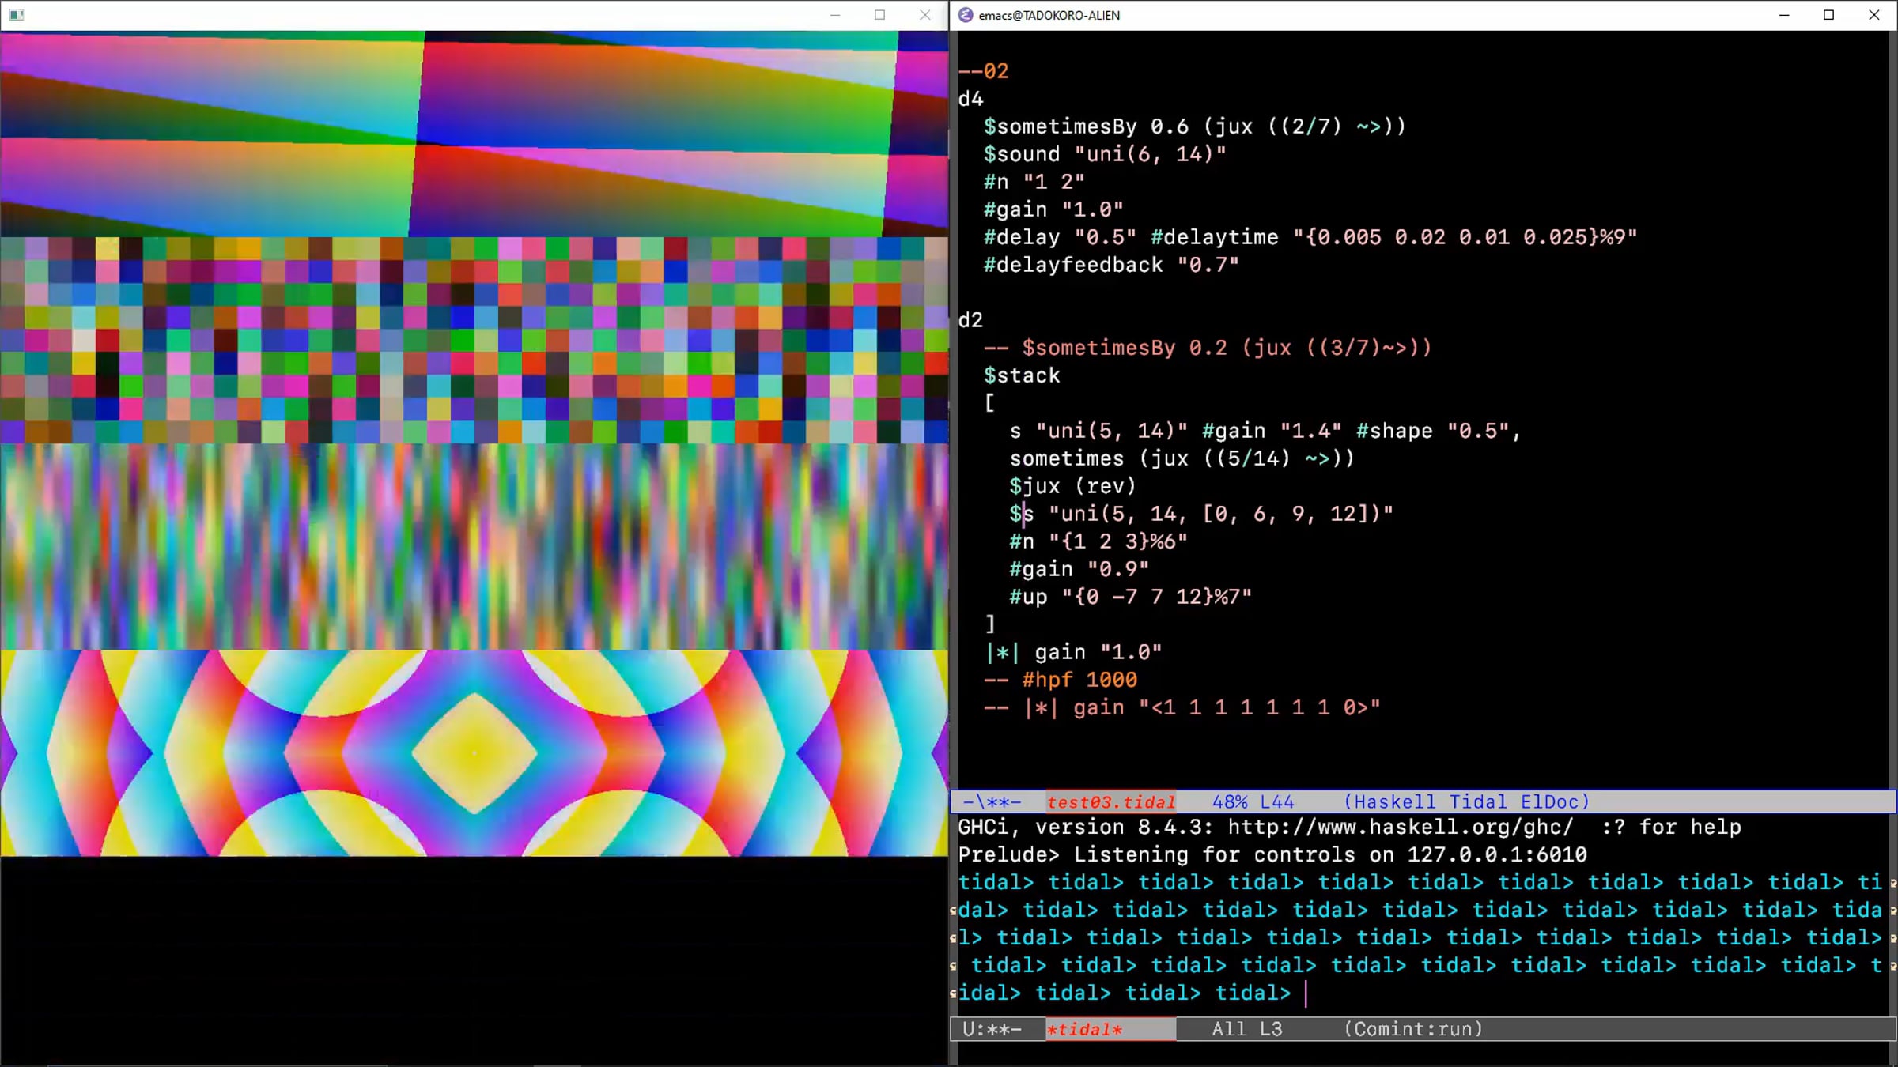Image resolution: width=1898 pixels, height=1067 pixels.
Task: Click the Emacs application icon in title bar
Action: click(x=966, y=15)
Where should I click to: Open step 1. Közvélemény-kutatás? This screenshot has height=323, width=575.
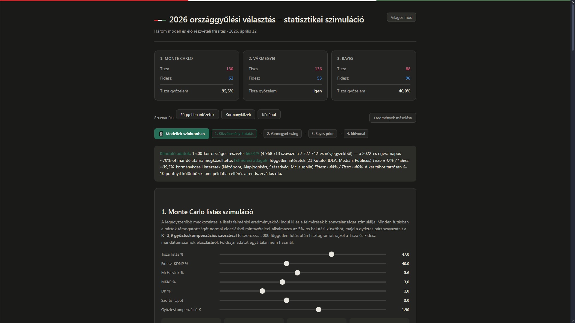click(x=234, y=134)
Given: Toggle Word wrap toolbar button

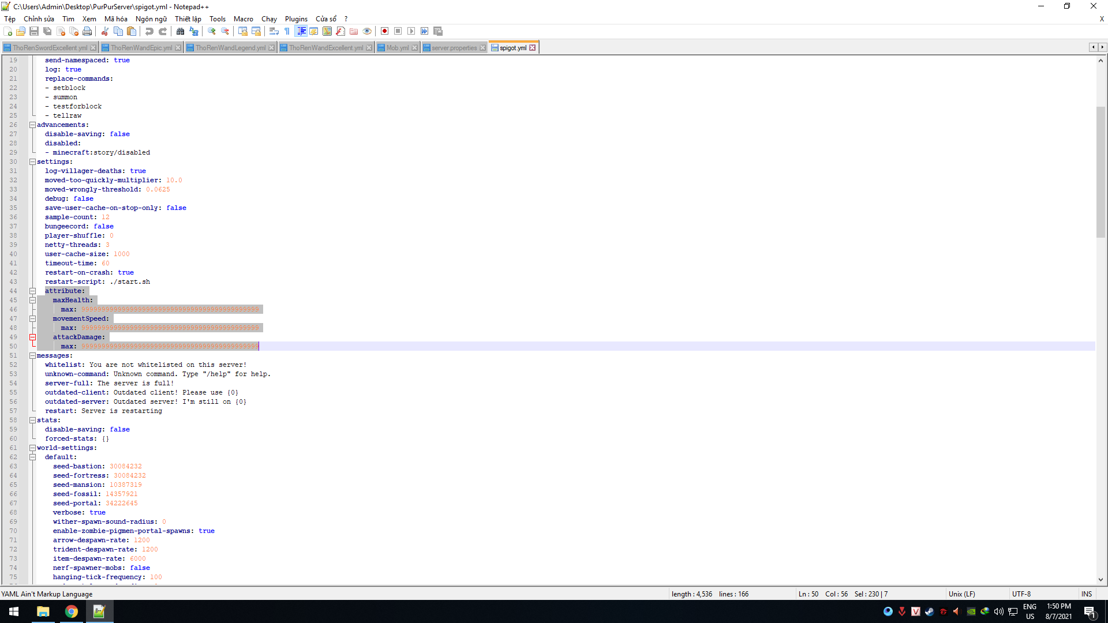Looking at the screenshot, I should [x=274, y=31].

* * * *

What to produce
Starting at the line that holds "Where should I", retype every line through the end of the data, both ends included. Pictures stay out of the copy.

Solution to this task
Where should I click to: Open step 1. Közvélemény-kutatás? This screenshot has height=323, width=575.
click(x=234, y=134)
Given: Toggle Word wrap toolbar button

Looking at the screenshot, I should [x=274, y=31].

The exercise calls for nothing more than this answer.